Aviation
Domestic airlines may increase ticket by 35%
…faces harder times in 2016 over naira’s depreciation
Domestic airlines may face harder times in 2016 if the naira continues to lose value against the US dollar, experts have argued.
According to the experts, since the airlines earn their revenue in naira and besides buying fuel locally they do all other things including maintenance, purchase of aircraft parts, leasing, insurance, payment for training and some technical personnel in foreign currency. This they said might affect their operations.
Domestic airlines may subsequently increase fares by about 35 per cent due to the rising cost of operations.
According to them, with projections that the nation’s economy would face further downturn in 2016, airlines might suffer lower patronage because many Nigerians who presently travel by air may prefer other cheaper means of transport.
They contended since some of the airlines may not have the resources to continue to maintain their aircraft, pay for leases, training, technical personnel and others, they may be forced to shop, while others may lay off workers and also disengage the services of some aircraft in their fleet.
However, a chief operating officer (COO) of one of the domestic carriers said some airlines would continue to carry out their operations but obviously would continue to spend more money. He remarked that there might be temptation to defer maintenance date or training or acquisition of aircraft parts except when the aircraft cannot function until such parts are replaced.
“If an aircraft part needs to be changed you must have to change it before you operate the aircraft; otherwise it would be left as aircraft on ground (AOG). This is because once the aircraft part is bad you will no longer manage it,” he said.

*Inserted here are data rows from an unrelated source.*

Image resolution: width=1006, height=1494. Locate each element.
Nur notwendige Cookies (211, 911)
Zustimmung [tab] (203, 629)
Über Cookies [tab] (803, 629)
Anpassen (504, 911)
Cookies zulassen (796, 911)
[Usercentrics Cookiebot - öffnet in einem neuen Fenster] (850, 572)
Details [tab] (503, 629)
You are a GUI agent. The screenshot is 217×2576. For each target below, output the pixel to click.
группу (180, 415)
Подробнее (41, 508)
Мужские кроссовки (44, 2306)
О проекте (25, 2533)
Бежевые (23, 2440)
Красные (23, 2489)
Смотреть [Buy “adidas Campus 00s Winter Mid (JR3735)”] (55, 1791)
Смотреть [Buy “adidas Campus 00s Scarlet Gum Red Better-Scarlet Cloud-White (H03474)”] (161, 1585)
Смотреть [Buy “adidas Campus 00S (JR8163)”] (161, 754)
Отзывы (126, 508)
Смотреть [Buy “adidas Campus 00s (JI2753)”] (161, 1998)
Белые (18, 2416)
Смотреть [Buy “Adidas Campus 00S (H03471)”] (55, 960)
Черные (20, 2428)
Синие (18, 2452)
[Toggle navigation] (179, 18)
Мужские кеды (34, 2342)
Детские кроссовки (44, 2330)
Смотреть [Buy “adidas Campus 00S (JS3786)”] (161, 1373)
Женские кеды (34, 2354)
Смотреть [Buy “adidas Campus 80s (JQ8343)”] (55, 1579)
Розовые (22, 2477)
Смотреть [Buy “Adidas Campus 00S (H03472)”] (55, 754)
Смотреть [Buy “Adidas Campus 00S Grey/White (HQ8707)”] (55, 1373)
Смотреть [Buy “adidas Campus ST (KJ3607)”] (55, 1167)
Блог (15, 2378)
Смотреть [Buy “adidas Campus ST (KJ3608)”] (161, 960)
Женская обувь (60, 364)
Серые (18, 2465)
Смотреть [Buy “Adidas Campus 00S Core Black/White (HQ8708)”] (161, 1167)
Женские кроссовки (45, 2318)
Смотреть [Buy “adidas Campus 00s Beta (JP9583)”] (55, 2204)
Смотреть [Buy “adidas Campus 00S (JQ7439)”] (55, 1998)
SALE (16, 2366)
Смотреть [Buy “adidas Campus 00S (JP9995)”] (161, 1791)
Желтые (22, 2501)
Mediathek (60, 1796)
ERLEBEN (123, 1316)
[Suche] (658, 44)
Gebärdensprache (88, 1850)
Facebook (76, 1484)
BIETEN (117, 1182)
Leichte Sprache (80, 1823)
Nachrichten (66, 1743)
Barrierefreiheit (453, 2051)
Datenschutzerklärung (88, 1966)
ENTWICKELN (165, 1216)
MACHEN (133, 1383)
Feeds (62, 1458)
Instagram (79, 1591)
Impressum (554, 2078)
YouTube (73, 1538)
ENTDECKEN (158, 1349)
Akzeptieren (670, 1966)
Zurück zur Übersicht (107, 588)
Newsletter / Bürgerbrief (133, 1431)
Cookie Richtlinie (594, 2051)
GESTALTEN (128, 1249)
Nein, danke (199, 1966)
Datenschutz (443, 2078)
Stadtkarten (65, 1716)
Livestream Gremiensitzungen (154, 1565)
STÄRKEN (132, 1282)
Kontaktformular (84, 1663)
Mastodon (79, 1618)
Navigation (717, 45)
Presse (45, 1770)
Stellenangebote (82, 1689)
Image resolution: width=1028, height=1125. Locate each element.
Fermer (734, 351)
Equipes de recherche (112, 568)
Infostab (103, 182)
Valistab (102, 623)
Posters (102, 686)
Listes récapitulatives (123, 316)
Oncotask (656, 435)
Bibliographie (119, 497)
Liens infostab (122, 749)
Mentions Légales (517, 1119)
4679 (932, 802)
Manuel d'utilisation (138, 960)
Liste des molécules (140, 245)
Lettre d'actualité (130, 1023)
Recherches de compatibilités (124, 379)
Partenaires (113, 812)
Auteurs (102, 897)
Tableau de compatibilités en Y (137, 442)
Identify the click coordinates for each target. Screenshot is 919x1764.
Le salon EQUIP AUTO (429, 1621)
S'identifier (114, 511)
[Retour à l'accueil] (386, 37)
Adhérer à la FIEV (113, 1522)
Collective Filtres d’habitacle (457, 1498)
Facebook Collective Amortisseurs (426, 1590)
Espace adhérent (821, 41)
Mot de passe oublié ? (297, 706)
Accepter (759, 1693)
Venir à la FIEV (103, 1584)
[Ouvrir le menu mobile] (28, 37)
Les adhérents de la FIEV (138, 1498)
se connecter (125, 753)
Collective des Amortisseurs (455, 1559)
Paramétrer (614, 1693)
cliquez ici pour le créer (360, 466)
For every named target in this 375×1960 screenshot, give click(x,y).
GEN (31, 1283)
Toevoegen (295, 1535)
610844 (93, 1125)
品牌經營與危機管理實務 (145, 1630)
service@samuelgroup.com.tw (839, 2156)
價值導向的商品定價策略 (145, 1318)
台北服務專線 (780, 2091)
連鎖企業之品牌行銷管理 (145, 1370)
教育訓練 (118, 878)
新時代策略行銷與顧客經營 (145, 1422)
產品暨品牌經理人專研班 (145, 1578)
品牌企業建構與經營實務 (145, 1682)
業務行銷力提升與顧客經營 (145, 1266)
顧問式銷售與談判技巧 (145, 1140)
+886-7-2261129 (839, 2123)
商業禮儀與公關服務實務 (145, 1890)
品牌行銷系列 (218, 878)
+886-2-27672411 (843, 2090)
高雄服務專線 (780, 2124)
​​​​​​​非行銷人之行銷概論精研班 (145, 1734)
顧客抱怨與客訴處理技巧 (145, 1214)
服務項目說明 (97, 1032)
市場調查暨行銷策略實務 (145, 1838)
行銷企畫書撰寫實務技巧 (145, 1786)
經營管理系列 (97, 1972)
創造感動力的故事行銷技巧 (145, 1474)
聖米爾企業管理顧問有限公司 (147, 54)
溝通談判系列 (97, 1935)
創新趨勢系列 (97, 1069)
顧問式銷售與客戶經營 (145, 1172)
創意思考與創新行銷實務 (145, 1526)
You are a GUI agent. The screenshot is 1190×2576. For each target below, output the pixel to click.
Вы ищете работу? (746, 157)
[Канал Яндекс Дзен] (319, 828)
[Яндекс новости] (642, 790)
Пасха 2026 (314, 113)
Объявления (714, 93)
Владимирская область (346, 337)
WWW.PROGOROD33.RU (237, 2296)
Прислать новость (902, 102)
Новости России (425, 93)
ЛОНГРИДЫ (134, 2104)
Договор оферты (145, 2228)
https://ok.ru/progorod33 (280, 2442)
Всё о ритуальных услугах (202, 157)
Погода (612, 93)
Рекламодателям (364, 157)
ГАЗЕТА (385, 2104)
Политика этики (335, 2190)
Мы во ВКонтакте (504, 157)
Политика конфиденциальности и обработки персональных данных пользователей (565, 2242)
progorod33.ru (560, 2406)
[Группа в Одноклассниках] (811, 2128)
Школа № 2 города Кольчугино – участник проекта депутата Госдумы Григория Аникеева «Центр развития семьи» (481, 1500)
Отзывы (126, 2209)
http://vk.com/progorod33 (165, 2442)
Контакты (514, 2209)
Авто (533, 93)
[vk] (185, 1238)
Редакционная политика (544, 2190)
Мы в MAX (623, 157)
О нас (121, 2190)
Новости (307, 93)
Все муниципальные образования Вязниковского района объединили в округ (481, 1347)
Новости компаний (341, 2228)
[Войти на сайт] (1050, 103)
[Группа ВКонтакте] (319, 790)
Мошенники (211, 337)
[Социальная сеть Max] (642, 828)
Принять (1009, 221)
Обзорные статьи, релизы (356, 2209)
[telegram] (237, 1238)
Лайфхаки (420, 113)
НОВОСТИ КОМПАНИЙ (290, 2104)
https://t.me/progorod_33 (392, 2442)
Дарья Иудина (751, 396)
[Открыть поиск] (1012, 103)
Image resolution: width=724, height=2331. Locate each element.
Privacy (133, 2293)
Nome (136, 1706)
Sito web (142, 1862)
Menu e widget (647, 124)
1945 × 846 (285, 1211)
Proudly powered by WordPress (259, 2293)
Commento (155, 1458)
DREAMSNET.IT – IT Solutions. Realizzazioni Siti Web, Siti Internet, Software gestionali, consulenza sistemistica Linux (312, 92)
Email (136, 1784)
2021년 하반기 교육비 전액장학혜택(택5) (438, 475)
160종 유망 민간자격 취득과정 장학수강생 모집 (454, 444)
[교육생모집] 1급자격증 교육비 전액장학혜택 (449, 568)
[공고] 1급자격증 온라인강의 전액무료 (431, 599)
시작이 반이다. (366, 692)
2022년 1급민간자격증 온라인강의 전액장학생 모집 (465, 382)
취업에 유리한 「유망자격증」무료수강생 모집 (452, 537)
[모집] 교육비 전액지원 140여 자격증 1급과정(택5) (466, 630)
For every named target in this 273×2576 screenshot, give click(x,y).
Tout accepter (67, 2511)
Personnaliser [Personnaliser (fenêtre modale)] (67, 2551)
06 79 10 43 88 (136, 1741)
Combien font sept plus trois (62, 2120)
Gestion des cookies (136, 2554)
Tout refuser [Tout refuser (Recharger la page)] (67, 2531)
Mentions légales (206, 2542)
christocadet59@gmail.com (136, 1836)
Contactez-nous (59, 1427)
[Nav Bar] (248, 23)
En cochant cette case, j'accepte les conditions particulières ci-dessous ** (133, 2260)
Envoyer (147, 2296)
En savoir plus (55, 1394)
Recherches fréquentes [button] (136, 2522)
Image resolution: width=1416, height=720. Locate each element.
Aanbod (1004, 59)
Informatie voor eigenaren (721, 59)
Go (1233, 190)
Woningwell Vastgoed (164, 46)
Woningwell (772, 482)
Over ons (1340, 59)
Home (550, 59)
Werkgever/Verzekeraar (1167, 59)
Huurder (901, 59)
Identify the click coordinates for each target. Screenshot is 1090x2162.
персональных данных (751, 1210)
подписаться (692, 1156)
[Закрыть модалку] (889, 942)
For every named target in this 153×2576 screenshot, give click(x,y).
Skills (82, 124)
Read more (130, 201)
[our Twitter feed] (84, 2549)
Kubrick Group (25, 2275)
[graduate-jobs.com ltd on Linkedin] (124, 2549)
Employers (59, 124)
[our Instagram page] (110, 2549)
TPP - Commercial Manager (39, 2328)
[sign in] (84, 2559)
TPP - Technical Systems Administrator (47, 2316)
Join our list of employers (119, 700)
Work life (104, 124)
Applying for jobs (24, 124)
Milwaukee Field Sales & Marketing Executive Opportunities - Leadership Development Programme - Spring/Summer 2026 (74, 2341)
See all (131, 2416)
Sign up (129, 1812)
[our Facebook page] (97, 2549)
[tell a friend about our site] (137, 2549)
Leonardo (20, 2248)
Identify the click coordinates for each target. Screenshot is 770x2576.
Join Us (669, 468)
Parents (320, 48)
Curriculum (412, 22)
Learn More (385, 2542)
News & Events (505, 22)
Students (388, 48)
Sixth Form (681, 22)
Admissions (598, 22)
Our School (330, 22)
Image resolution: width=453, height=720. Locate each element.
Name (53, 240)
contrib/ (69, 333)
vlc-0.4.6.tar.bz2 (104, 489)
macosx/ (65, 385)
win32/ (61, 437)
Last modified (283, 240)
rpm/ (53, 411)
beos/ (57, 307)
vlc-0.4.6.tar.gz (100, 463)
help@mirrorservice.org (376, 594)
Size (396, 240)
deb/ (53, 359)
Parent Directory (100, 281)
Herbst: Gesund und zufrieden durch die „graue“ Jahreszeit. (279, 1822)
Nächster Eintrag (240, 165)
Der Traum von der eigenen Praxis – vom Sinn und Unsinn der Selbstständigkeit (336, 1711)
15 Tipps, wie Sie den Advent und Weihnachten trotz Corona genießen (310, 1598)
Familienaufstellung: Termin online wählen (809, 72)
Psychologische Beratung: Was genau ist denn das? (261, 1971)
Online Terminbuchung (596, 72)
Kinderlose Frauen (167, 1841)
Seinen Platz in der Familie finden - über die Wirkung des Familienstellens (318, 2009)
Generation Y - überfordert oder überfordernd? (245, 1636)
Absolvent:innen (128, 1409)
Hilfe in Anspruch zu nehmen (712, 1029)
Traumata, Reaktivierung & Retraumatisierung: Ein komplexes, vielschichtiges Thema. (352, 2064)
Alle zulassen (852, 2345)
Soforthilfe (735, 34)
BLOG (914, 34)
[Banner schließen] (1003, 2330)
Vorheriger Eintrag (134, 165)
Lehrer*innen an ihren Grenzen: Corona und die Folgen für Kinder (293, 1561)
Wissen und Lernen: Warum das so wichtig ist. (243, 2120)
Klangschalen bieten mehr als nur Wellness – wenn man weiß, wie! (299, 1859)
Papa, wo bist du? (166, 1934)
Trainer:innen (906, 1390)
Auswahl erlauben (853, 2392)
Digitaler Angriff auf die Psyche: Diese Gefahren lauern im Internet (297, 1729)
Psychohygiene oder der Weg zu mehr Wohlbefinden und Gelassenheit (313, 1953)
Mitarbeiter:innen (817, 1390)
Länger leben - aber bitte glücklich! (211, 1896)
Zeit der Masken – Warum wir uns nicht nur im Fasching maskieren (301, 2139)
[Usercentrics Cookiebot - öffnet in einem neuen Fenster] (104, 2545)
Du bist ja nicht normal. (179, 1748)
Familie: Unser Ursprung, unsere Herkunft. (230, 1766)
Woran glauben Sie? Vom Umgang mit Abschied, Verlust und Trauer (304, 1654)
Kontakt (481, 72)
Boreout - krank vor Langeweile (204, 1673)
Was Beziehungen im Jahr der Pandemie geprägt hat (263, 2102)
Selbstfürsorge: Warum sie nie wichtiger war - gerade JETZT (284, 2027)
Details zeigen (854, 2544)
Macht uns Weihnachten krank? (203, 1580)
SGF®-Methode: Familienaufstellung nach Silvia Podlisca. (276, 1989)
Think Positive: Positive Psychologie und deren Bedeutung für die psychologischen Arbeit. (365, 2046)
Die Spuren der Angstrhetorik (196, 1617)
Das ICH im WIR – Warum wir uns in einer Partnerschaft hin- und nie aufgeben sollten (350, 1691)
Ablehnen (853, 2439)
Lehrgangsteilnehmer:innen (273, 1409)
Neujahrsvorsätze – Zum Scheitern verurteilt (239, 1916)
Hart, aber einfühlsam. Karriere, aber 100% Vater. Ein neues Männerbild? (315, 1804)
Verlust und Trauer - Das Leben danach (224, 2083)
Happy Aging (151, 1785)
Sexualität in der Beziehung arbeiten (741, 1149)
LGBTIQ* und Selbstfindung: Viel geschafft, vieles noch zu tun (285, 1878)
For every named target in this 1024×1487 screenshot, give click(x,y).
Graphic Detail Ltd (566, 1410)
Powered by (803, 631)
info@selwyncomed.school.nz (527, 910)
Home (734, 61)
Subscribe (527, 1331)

The COO also said that the consequence of the high exchange rate is that many airlines would have to rest their aircraft that need parts replacement or any other major maintenance. He disclosed that recently an airline rested about eight of its aircraft out of 13 and was operating with only five because it could not afford to pay for their checks.
He noted that by resting aircraft the airline would be losing a daily revenue of about N5 million and it would still have to pay for leases, insurance and the personnel, including pilots and engineers.